Early enough in the evening that the party was more happy-buzz than total-drunken-chaos, Tommy darted through the gathering crowd looking for someone. A couple of someones, honestly, but whatever - they pretty much counted as one. In the grand scheme of things. Sneaking up either of them wasn't a good idea, but they were used to speedsters by now so whatever. Tommy skidded to a halt next to Alex and flashed him a wide grin once he was moving slow enough for Alex to register it. "Looking good, for one of the walking dead."
Alex blinked, letting his brain catch up to the sudden materialization of Tommy beside him. He smiled when he recovered, however, and plucked self-consciously at the deliberately ratty clothing that made up the most convincing part of his costume. "I think I'm probably just a step up from a plastic smock and one of those masks with the elastic bands," he admitted ruefully. "But I'm not good at ... y'know, costumes. Halloween. That kinda thing. You liking the party? It seems pretty good, for a party, but I'm not really the best judge of those, either."
"It's not bad," Tommy replied easily, folding his arms and surveying the room. "Kind of low-key so far compared to others I've been to, but the night is young. And," he grinned as a very short skirt passed by, "you gotta enjoy the view."

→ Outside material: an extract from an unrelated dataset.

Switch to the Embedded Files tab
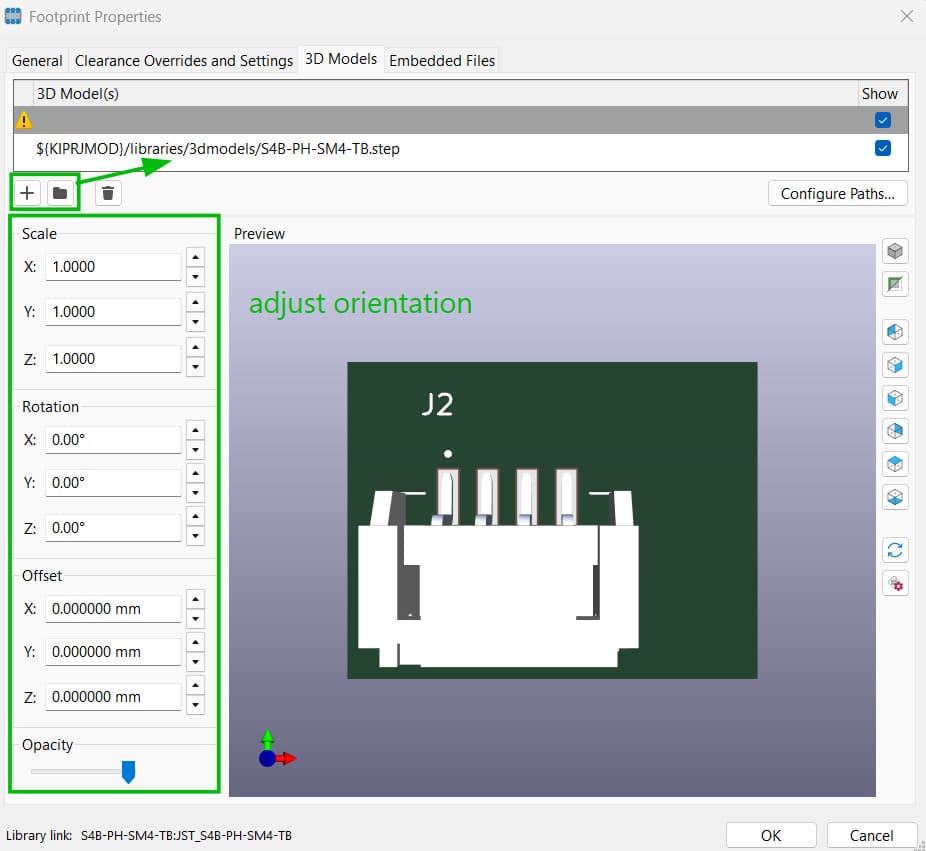 point(441,60)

"Definitely a lot tamer than something Pietro would put together," Alex agreed, though he didn't think that was necessarily a bad thing. Low-key was actually pretty welcome, all things considered. Then, missing Tommy's point entirely, he went on, "But, yeah, I do think Gilmore did an amazeballs job with the decorations and shit. Black and goth-y isn't really my speed, but it definitely works for a Halloween party."

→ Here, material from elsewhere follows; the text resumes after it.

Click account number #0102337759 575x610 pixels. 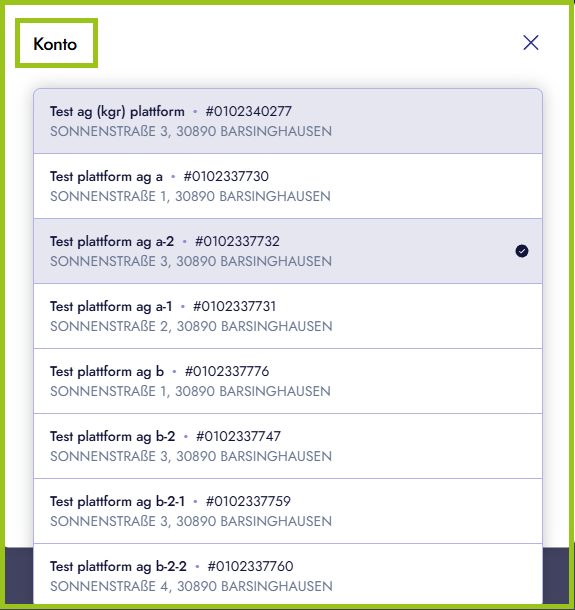coord(248,501)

"Super-depressing as a general lifestyle choice," Tommy nodded readily, "but it fits the vibe tonight. I give it half an hour before someone's costume gets impaled on someone else's, or catches on fire or some shit. Way too many random elements involved here, and the chaos will be glorious," he added with a grin.

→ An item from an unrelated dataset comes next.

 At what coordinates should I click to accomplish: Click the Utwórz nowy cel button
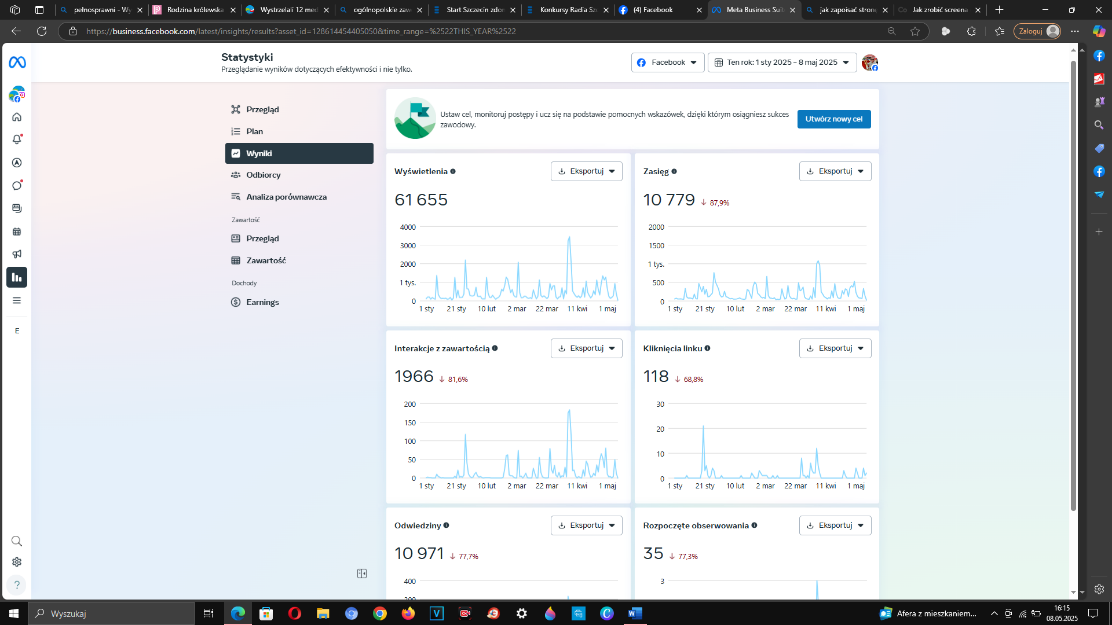[833, 119]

"Mutant parties do seem to involve a lot of random chaos. And fires." Alex looked into his drink for a few moments, then met Tommy's gaze again with his head tilted to one side. "You okay? I mean, you seem pretty okay, but I'm terrible at reading that sort of thing. And you usually don't have a problem telling me to fuck off if you don't want to talk about it. I just wanted to ask."
"Of course I'm okay," Tommy deflected breezily, and a little too cheerfully. His brow furrowed when he looked at Alex. "Why wouldn't I be?"
"Reasons," Alex said with a shrug. "I wasn't really all that with it, when they pulled me out. I can't remember if I asked how you were then, or even thought about it. So I just wanted to be sure, mostly?" He stared into his drink again. "Being back there was pretty rough for me--being back there alone was ... hard to process? Some days, I try to sort through it, and others, I just want to pack it up in a box and push it into the furthest corner of 'shit Alex has completely forgotten about'-land."
Tommy was stuck. Because Alex was, like, one of three, maybe four people he could actually talk to about any of this (depending on how much of a freak Billy was being at any given time). Except that at a party was really not the time he wanted to be thinking about the Right or the labs or any of that shit.
Not that he ever wanted to think about it, but a party was really not that.
“So leave it in the box,” Tommy said firmly. If Xavier was eavesdropping on his brain at that moment then Tommy was going to get some kind of psychic knock upside the head, but whatever. It was a technique that worked. “All that bullshit is over and behind us. The guys came for us this time, and we’re a hell of a lot stronger now than we were. Life’s too damn short to spend it thinking about the bad stuff.”
The younger teen appeared to turn that over in his mind for a few moments, and took a sip from his drink. "Huh," Alex announced at last. "I guess that's true. Thanks, Tommy. Sorry," he added sheepishly. "I know this is a party, so it's probably not the best time for all that downer stuff anyway."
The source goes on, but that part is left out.